* Given records:

'''

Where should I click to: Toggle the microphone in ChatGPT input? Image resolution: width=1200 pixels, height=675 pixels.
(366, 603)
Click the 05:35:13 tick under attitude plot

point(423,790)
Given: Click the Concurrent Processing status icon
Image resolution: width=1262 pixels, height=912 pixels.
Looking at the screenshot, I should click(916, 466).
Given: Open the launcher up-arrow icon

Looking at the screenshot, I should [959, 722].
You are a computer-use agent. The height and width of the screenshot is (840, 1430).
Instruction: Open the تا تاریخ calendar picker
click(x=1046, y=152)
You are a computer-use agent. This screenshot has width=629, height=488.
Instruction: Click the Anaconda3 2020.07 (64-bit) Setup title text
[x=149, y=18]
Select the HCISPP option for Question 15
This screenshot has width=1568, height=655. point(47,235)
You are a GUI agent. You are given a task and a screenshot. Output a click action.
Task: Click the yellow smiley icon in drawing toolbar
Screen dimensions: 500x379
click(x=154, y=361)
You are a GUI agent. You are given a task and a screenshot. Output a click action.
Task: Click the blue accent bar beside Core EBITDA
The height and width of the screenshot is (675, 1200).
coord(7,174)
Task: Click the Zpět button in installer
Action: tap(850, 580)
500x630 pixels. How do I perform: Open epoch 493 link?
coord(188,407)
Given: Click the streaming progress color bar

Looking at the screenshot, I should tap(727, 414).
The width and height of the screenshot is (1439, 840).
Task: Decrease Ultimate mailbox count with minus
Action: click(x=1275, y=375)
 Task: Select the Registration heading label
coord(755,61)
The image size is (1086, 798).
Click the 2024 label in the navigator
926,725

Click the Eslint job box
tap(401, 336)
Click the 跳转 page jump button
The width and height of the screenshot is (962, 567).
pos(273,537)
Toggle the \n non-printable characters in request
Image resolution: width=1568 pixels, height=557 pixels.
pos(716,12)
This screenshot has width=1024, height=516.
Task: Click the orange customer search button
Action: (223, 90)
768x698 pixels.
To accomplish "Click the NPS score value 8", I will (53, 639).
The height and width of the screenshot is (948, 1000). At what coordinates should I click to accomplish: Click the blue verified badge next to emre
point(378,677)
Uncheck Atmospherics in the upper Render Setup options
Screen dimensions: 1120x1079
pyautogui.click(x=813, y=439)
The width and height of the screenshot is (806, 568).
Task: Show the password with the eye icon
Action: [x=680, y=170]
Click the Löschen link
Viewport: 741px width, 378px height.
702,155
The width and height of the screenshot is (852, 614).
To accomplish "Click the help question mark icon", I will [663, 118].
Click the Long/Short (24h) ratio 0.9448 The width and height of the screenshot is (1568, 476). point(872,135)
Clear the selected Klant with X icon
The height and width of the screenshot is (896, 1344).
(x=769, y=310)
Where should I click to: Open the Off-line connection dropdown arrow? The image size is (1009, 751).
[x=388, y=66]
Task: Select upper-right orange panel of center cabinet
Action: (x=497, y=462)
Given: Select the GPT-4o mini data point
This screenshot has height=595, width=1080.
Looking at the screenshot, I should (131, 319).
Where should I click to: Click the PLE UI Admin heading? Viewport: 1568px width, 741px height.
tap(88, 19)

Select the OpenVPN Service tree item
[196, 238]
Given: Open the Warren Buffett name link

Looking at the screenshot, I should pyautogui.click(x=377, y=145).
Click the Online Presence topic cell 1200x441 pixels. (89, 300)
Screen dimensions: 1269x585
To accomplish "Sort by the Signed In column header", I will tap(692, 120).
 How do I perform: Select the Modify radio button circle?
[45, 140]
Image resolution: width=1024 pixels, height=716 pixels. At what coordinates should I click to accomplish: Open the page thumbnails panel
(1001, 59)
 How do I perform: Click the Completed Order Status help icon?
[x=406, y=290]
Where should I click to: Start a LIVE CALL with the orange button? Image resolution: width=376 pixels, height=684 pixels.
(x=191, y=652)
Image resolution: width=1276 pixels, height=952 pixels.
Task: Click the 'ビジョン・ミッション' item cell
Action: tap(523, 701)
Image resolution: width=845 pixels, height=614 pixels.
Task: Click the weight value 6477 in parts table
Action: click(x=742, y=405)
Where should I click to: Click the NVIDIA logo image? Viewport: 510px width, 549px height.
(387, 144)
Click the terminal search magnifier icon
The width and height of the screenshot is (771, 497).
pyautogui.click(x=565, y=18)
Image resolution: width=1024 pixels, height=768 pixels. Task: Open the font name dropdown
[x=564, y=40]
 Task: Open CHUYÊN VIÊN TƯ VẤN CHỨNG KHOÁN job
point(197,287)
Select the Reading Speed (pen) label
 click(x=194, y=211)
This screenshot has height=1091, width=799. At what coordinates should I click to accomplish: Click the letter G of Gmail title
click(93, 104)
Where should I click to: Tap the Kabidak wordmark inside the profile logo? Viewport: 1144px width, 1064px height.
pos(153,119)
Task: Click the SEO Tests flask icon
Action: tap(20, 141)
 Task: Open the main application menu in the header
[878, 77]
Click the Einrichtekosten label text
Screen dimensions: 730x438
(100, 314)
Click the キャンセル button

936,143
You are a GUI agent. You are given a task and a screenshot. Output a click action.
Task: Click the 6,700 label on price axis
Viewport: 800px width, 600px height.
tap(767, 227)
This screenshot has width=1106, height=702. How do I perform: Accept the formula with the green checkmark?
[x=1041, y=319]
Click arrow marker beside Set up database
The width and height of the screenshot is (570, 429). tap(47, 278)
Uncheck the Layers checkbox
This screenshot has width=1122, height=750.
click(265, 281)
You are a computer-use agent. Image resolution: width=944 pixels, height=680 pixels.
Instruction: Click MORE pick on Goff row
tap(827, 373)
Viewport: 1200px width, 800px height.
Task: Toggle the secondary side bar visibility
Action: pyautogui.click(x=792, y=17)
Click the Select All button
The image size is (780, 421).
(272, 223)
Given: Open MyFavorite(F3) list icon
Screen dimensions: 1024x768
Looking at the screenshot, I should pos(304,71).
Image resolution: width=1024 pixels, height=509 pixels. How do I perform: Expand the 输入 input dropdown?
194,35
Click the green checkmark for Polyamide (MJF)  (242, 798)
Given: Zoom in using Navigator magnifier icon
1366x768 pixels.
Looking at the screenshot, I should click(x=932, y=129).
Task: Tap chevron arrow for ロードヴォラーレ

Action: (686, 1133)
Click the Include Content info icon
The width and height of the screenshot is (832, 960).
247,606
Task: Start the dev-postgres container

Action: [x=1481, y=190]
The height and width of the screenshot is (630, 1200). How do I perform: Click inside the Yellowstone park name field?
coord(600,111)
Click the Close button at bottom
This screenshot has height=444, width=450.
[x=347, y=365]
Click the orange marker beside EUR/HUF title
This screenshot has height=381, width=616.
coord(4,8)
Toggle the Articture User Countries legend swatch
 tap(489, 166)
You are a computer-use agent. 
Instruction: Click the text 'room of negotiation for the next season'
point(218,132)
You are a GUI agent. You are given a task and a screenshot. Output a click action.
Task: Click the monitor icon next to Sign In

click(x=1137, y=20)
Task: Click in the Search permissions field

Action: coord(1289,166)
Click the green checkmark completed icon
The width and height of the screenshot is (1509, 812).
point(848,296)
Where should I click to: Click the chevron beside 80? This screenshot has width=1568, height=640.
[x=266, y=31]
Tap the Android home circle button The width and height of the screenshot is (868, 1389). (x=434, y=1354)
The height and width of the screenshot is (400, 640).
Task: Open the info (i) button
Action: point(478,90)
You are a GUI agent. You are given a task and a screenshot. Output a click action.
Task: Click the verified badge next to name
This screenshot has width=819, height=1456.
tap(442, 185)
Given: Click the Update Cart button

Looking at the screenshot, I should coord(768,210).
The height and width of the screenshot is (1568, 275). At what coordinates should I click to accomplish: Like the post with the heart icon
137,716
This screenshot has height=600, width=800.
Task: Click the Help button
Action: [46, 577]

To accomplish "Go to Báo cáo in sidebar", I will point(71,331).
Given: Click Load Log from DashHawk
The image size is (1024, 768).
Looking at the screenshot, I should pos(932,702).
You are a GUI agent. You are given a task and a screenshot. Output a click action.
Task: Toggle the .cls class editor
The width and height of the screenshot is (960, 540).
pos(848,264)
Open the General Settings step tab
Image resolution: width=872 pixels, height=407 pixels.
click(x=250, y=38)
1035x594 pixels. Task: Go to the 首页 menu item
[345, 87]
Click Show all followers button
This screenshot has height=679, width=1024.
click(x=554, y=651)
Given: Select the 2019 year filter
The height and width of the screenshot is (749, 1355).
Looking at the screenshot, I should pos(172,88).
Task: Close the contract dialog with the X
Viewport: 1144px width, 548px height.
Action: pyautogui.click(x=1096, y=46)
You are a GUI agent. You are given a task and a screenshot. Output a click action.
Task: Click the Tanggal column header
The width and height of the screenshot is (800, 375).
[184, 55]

'''

* What is being asked:
Find the word "computer" in the entries. Copy each line that holds it.

* Answer space:
You are a computer-use agent. The height and width of the screenshot is (840, 1430).
You are a computer-use agent. This screenshot has width=629, height=488.
You are a computer-use agent. Image resolution: width=944 pixels, height=680 pixels.
You are a computer-use agent. 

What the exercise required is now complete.